The team with the IoT pipeline on a whiteboard in the background.

Telekom, as they prefer to call themselves, needed a system that could seamlessly handle a staggering one billion transactions per day, all while tackling the complexities of data anonymization. But here's the twist: they still wanted to extract valuable insights through statistical analysis from this anonymized data. Challenge accepted!

We got the request in late December from an innovation department at Telekom. They needed to convince upper management that it was possible to build a system that could handle this amount of traffic within a reasonable budget. Problem was, that this proof was needed by January to be approved in the next year's budget.

In three weeks we built a proof of concept with Erlang and Kafka that could process the target traffic shape and anonymize the data before analysis. That gave Deutsche Telekom enough evidence to continue the project and budget discussion with a concrete system rather than a slide deck.

Unfortunately there was a political policy decision at Telekom at the time that only allowed the use of three programming languages in production. Erlang was strangely not one of them, but Java was. So over the next three months, we worked tirelessly to transform our Erlang proof-of-concept into a production-ready solution in Java. It still used the same Kafka setup, anonymization and Grafana monitoring but some of the end points were replaced by Java, and the corporately approved Spring Boot framework. This required a bit more work but HappiHacking's team of experts designed an architecture that could handle the massive data volume, ensuring smooth transactional systems capable of handling billions of messages each day.

This innovative data streaming solution paved the way for Deutsche Telekom's own team to build new services upon our foundation. Among those services was the MagentaZuhause App which received a reddot award.
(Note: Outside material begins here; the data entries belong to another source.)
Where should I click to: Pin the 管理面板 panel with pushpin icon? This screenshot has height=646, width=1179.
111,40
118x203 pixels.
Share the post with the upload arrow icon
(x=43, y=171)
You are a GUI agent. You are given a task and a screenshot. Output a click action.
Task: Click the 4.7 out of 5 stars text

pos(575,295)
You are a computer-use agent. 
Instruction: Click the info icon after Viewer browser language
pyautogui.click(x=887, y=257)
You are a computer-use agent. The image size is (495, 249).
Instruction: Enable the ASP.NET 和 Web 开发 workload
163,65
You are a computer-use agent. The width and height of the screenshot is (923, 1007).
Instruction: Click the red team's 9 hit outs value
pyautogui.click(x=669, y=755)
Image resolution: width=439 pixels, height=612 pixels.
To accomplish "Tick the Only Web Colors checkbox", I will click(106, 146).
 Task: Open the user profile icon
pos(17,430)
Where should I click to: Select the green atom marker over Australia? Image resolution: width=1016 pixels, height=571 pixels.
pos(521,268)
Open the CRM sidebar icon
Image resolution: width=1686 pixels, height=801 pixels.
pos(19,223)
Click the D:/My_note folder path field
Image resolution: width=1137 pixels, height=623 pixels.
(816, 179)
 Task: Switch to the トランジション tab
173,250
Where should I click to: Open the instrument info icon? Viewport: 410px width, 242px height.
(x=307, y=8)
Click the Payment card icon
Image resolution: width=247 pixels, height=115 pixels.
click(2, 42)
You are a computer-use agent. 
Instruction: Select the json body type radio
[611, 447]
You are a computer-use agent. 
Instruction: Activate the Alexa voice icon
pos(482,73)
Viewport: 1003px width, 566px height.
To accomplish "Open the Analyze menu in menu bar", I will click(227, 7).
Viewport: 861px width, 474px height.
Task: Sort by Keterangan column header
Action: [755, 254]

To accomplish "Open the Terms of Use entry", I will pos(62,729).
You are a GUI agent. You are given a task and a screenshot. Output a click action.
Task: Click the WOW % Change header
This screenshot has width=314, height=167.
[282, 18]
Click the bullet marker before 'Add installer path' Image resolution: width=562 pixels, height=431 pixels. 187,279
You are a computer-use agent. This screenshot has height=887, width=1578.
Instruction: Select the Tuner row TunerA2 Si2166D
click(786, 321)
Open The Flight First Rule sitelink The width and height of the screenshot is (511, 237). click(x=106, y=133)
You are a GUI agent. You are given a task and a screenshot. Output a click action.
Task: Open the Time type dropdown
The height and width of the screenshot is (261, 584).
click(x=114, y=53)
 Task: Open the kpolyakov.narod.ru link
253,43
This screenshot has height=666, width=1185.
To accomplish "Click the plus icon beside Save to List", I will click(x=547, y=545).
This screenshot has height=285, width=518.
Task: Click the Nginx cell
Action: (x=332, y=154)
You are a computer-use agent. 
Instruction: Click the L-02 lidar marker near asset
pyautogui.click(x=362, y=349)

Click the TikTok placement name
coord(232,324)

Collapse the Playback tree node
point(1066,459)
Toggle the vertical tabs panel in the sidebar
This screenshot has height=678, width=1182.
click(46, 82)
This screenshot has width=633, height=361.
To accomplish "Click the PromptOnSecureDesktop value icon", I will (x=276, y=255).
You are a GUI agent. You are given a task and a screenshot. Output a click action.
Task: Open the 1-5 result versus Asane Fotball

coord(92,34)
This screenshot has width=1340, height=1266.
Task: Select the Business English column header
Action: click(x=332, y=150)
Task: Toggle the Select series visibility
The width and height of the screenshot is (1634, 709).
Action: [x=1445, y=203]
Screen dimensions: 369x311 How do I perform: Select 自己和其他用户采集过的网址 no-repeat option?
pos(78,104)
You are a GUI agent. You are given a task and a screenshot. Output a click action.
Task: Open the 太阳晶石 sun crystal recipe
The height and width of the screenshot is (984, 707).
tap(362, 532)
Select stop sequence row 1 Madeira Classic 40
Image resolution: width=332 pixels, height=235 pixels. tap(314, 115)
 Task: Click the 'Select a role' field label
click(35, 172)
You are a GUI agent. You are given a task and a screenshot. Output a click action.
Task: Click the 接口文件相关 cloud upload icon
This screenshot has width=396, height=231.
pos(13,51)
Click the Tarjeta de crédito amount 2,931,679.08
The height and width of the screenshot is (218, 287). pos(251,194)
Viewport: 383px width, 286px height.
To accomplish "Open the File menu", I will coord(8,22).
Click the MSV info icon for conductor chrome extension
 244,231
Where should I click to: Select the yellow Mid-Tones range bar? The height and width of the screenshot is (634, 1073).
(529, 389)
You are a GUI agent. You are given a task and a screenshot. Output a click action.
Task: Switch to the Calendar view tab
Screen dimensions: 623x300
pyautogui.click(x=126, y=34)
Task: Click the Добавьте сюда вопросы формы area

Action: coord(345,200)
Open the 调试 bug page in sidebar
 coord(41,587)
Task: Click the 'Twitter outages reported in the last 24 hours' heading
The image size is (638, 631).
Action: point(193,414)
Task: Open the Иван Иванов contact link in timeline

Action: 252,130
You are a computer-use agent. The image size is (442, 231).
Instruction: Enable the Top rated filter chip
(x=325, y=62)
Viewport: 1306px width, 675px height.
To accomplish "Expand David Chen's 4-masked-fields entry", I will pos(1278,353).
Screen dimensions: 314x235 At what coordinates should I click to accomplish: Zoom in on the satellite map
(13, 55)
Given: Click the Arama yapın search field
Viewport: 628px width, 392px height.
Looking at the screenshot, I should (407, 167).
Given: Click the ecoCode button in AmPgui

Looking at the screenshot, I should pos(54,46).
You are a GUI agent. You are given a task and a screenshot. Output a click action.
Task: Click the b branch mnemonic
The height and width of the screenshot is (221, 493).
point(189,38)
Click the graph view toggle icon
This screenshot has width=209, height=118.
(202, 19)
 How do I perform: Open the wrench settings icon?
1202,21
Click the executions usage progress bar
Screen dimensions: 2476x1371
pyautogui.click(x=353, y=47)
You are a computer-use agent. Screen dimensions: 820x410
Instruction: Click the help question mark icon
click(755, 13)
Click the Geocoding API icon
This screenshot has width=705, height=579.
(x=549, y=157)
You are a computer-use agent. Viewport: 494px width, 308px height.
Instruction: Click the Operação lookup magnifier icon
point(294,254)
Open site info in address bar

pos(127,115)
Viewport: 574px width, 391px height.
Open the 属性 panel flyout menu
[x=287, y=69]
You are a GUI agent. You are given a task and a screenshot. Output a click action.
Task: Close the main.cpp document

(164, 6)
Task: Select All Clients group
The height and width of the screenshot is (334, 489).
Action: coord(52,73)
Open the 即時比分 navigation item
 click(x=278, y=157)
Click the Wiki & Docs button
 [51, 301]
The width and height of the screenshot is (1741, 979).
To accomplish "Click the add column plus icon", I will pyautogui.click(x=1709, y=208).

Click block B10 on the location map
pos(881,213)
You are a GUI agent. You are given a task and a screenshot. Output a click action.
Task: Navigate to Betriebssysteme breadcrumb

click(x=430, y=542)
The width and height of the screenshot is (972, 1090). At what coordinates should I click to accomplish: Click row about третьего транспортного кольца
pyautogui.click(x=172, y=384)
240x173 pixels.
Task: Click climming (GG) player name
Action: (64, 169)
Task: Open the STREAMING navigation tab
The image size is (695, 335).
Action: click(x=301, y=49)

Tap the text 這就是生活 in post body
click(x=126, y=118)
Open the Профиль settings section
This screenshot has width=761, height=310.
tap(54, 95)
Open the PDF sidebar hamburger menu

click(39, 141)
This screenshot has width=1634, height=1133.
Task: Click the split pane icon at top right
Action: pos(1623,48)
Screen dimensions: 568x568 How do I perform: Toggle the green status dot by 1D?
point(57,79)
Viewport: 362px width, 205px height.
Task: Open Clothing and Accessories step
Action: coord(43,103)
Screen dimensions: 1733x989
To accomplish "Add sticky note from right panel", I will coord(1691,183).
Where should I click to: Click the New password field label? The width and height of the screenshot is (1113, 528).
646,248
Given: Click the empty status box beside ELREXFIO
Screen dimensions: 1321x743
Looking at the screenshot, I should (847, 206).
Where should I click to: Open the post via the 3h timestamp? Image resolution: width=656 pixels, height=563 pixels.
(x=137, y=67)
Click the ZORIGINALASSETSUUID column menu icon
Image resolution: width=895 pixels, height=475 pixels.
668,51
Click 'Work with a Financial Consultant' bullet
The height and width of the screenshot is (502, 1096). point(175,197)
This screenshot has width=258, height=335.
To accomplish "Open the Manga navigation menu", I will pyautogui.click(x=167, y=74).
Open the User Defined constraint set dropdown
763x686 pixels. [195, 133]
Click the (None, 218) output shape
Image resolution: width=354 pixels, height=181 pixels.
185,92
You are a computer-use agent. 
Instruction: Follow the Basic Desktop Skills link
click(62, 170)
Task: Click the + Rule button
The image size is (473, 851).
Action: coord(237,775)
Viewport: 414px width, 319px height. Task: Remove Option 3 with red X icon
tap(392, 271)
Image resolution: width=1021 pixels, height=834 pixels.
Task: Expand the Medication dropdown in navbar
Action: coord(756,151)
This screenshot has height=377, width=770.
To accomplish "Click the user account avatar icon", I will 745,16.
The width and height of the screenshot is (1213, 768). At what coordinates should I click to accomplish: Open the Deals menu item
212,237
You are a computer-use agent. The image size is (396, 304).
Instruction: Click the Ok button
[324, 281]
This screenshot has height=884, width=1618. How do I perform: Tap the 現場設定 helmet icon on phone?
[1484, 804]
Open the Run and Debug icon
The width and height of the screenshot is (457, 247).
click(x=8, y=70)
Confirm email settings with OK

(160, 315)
As a little side project we also managed to get data from a Magenta TV set top box which was a black box to us. By combining bash scripts, C, regexps and some innovative hacking we manged to get information from the TV, and we could also turn the TV on and off remotely within a few milliseconds. This proved that we could build a service for remotely managing a TV in the home. For a real product we would of course build it into the software which another department within Telekom had access to, but such a cross departments project could take months to get started.

" - Why did the smart TV get turned off?"
" - Happi's joke was so bad."

Throughout the project, our partnership with Deutsche Telekom flourished. Together, we navigated the intricacies of the Smart Home landscape, crafting solutions that blended robust data handling with GDPR compliance. Our motivated HappiHacking team went the extra mile, delivering qualitative results while sharing a few bad jokes along the way.

In the words of Filiz Hazer-Yilmaz, Deutsche Telekom's representative: "If you are searching for a motivated team that will go the last mile with you, deliver qualitative stuff, and understand bad jokes…HappiHacking is the right choice!"

At HappiHacking, we thrive on challenging projects that push the boundaries of innovation. Our Smart Home collaboration with Deutsche Telekom exemplifies the power of rapid prototyping, scalable systems, and a touch of Swedish irreverence. We're proud to have played a part in designing and implementing new IoT services, revolutionizing the Smart Home experience for Deutsche Telekom's customers.